After dinner the two fell into conversation. The old man asked about the royal way of life, its comforts, its delicacies, and its esteem. He also asked about the customs of the distant land, trying to discover how they differed from his own. For much of the night the man prodded the sentry to divulge all he could about his affairs, and the guest obliged.
The sentry then inquired about the old man’s way of life. “I have lived humbly,” replied the man, describing the difficulties and joys of the peasantry. “Now I am old, burdened by fatigue and wounded flesh, stooped with an injury that follows me like a shadow of death. But I am most troubled by the loss of my sight, which has faded in recent years and makes my getting around more dangerous. I wish that I could see with the clarity of my youth. I could at least then enjoy the world around me and make my way more safely.”
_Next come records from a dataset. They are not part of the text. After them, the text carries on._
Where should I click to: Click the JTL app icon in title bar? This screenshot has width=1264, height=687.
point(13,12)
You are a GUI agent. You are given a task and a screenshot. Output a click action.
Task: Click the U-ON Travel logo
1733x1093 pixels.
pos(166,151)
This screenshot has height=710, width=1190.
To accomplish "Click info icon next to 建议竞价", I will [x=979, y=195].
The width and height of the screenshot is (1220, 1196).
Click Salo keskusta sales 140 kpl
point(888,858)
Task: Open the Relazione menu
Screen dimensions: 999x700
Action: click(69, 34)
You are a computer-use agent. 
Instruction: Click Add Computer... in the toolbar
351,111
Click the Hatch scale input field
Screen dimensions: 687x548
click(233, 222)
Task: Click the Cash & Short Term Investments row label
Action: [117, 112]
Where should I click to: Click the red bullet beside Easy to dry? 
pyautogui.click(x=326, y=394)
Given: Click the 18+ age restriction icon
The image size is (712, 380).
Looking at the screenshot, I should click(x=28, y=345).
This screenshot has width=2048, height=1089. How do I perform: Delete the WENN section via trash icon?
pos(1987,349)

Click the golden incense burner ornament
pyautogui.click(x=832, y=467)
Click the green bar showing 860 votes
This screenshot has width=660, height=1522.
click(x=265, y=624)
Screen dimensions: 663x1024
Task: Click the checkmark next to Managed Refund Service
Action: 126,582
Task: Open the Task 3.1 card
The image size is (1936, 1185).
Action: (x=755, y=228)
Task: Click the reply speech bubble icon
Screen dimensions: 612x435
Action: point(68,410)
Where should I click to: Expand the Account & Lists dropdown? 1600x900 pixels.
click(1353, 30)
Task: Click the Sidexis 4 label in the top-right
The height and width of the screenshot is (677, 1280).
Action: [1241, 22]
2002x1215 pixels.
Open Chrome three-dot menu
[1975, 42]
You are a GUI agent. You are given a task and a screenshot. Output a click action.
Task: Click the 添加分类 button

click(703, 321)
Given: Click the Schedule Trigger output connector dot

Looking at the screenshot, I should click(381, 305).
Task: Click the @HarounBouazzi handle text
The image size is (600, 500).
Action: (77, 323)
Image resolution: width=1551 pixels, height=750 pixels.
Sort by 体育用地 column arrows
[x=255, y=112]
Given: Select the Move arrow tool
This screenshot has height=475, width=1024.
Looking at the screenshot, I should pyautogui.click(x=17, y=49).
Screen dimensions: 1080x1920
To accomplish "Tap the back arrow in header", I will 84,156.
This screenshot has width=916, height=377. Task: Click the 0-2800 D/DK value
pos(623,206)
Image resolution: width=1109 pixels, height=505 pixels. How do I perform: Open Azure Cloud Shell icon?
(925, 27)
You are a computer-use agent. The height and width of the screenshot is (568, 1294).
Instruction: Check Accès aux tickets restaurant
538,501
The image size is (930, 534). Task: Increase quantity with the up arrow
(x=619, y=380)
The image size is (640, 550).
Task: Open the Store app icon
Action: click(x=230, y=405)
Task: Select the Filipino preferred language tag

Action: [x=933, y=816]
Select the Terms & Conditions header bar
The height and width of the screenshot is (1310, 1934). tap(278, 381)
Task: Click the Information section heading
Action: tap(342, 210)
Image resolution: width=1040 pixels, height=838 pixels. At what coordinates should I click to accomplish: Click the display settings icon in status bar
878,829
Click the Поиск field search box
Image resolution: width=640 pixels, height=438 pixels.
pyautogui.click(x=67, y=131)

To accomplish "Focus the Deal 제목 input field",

The sentry smiled. “I believe that I can help you with this desire of yours,” he said. “My king employs many sorcerers, and they have lately developed a weapon meant to counter death and suffering and empowered to give life. I carry this weapon with me as a part of my errand. Would you like to see it?”
The old man responded skeptically that he would like to behold this weapon, if its powers were true. The sentry then removed a cloth from his blouse, unwrapping it to reveal a double-edged dagger. Its blade gleamed in the firelight, and its handle was gilded and studded with gems. The old man held it up to his face, noticing an inscription that he could not make out. It reads, “To conquer death, and to achieve life immortal,” said the sentry in answer to the old man’s curiosity. “Would you like to use it, regaining the powers of sight that you once had, and escaping the danger of your condition?”
“Yes,” said the old man. “What must I do?”
“It is simple,” replied the sentry. “Take the dagger and apply it to that part of your flesh that is ailing, making a deep wound so that the blood flows, and the power of the dagger will so transform the wound that it will shortly heal with a greater strength than the body had before the defect. In your case, as you wish to repair your sight, you must strike your eyes. You will lose your sight for a few moments, but soon afterwards it will be restored and you will see with the eyes of youth.”